Retype the records between the line containing "Task: Click the" and the line containing "pyautogui.click(x=708, y=92)", including both of those lines. Leave the pictures out.

→ Material for this exercise
★ ★ ★ ★

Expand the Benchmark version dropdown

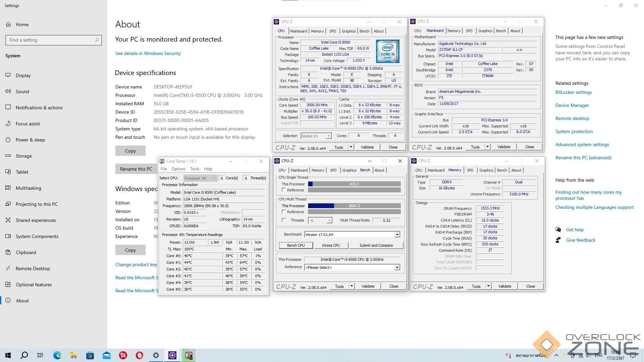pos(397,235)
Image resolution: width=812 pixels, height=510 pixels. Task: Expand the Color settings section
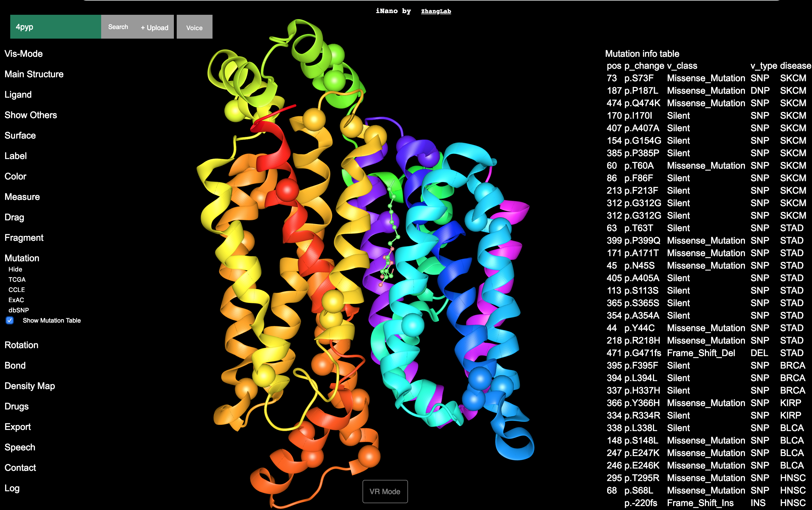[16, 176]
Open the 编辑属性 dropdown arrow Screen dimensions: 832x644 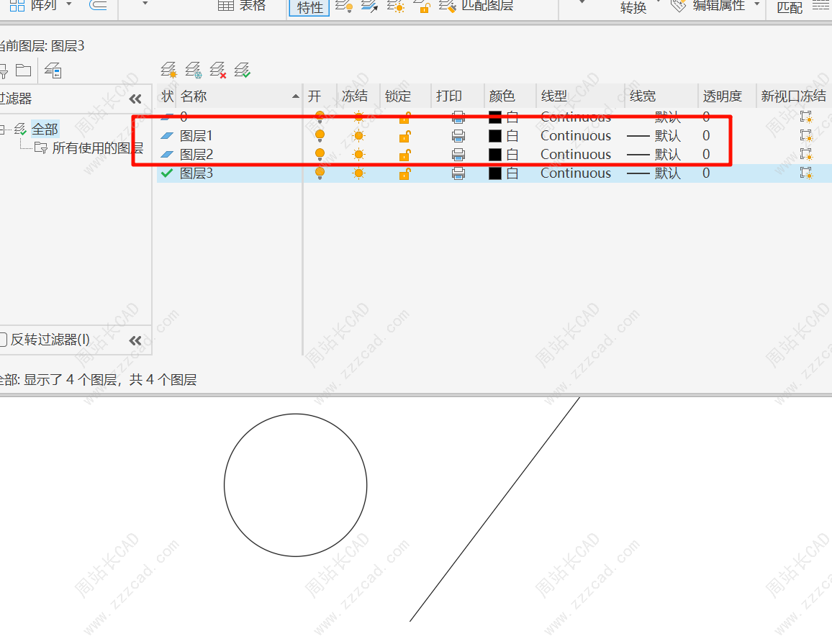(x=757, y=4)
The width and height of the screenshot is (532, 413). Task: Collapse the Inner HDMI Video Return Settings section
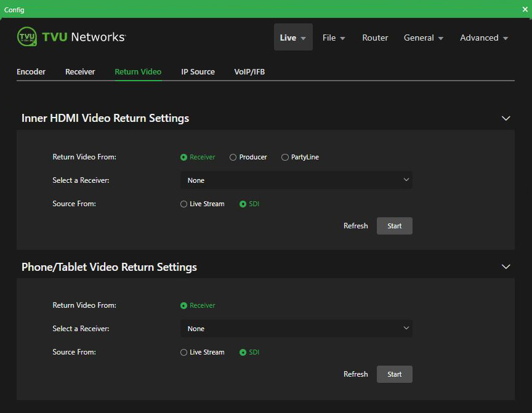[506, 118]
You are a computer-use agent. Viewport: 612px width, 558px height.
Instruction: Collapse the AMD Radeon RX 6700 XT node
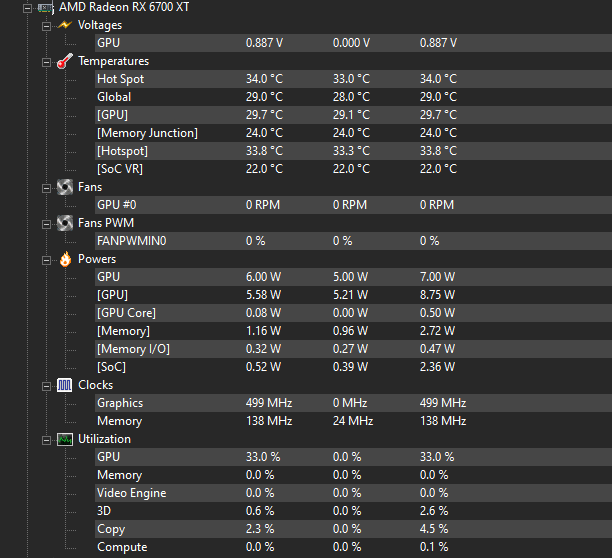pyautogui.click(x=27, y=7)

★ ★ ★ ★

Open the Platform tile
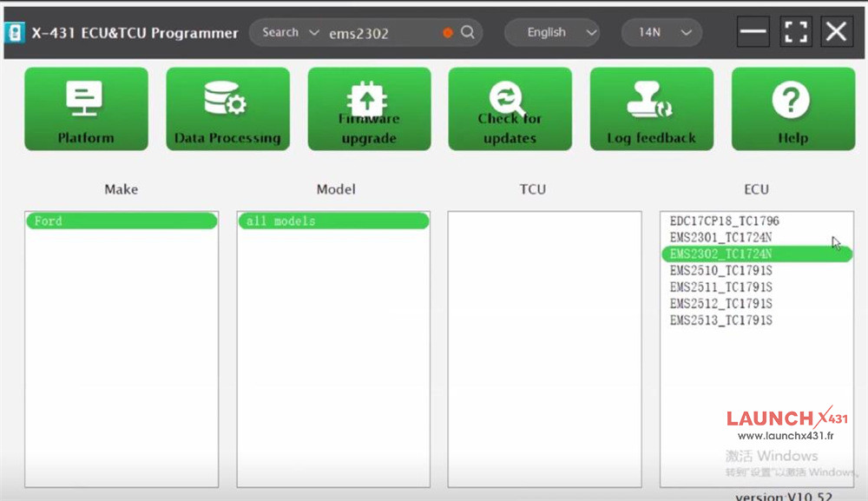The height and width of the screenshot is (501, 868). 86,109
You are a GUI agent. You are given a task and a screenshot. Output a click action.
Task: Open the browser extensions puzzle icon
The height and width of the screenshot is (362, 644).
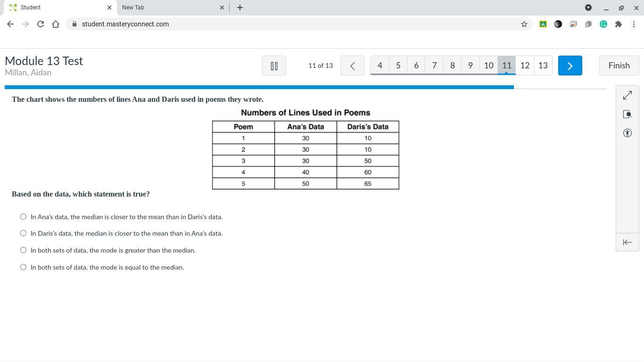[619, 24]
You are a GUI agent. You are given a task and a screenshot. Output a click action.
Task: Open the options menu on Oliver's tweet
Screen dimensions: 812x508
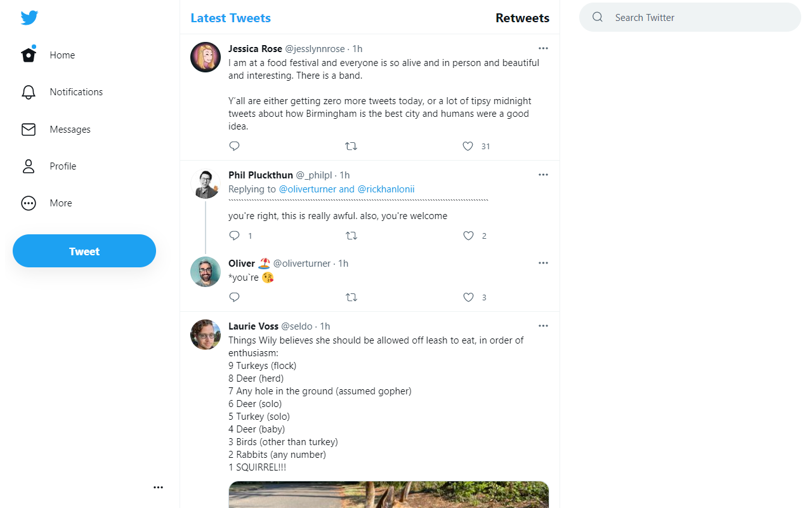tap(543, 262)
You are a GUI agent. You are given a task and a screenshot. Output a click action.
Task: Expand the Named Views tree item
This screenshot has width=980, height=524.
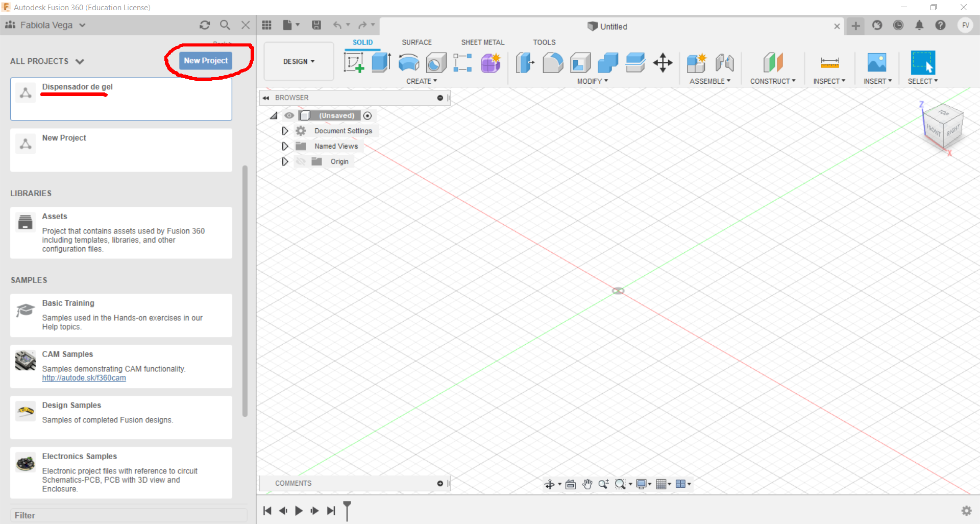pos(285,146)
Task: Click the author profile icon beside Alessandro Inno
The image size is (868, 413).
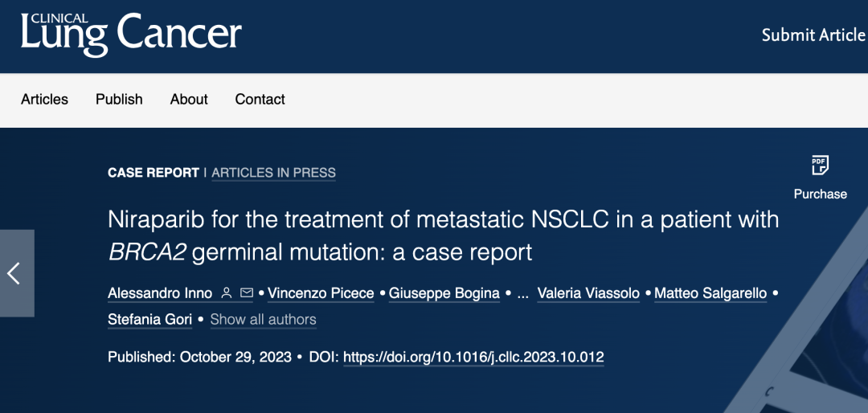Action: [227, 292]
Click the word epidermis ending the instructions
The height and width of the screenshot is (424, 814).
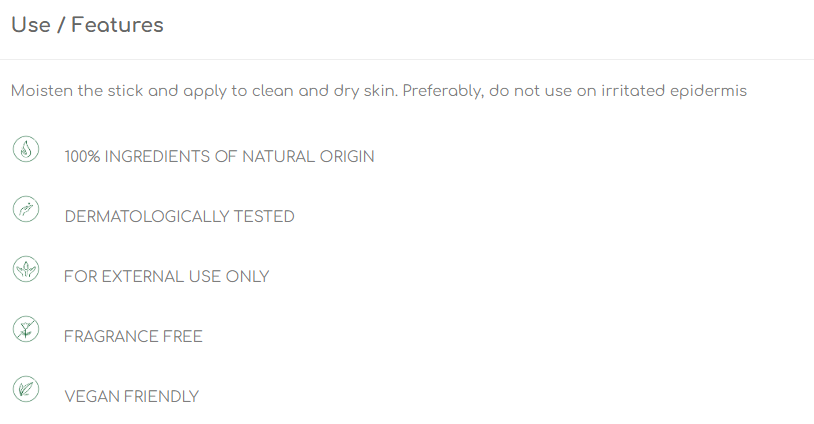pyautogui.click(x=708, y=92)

★ ★ ★ ★

→ Result for this exercise
Task: Click the author profile icon beside Alessandro Inno
The image size is (868, 413).
Action: [227, 292]
Click the word epidermis ending the instructions
The height and width of the screenshot is (424, 814).
pyautogui.click(x=708, y=92)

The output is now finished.